Tim Caswell describes the JavaScript variable 'this', which is about current scope and current context. The only way to create scope in JavaScript is through function definitions, and in most cases the context is the receiver of the message (the object before the dot in the method call). He also talks about approaches to controlling what this references with call, apply and bind.
Christian Heilmann lays out seven rules to better unobtrusive JavaScript, including not making assumptions about JavaScript, the browser and the document. Work with structured markup. If you are traversing a document, maybe there's a solution that can take advantage of CSS's selector mechanism instead. Work with browsers and users. Better understanding of events, and playing nice with namespace, scope, and patterns. And of course, think about the next developer, so keep the code maintainable.
Douglas Crockford's JavaScript code conventions. Covers indentation, line length, comments, variable and function declarations, minification, statements and labels, whitespace, scope and eval.
First in a series of talks from Douglas Crockford about the JavaScript language. These talks cover the JavaScript language, from the history, the language, advanced features, platforms, standards and programming style. Talks about inheritance, using functions to build objects, closures, as well as the basic JavaScript syntax. Also covers code conventions.

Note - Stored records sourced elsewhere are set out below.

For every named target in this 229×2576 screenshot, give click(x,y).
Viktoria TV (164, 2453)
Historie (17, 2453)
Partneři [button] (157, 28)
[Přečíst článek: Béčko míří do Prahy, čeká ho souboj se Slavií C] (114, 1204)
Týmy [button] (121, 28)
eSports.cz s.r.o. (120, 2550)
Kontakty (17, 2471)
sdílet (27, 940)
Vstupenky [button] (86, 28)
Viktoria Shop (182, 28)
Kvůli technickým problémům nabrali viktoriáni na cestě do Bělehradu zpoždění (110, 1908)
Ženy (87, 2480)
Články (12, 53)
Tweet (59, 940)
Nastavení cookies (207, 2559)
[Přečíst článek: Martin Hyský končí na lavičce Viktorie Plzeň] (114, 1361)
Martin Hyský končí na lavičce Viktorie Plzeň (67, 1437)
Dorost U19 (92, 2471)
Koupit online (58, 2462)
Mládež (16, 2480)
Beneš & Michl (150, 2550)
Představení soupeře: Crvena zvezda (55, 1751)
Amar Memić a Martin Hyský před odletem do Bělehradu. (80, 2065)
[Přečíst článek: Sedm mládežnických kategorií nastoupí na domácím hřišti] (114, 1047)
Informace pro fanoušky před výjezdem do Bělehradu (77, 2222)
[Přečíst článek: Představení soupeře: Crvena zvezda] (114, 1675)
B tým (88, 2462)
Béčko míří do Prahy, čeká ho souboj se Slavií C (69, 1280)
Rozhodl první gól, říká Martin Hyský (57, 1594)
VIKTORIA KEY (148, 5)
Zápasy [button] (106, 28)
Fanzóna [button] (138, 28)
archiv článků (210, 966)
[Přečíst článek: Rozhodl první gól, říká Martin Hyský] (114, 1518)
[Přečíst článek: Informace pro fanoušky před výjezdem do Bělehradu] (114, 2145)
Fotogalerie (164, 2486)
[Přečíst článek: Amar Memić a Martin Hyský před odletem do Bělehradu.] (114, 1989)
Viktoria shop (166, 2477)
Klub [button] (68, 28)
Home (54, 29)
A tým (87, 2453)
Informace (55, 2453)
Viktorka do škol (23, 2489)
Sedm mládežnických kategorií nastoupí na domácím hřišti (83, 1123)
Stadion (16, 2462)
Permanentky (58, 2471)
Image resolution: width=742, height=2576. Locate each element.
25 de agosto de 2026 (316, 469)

JavaScript is a language that requires discipline.
Matt Kruse's JavaScript Toolbox presents a number of excellent best practice ideas including: using var, feature detection, when to use square bracket notation, avoiding eval, referencing forms and form elements, avoiding the with keyword, using onclick instead of JavaScript pseudo-protocol, using unary + to type convert to numbers, avoiding document.all, not using HTML comments in script blocks, avoid cluttering the global namespace, avoiding prototype.js, avoiding synch Ajax calls, using JSON and the correct way to use script tags
An explanation of scope in terms of an execution context and scope chain. Also describes how we can alter the this reference using apply and call.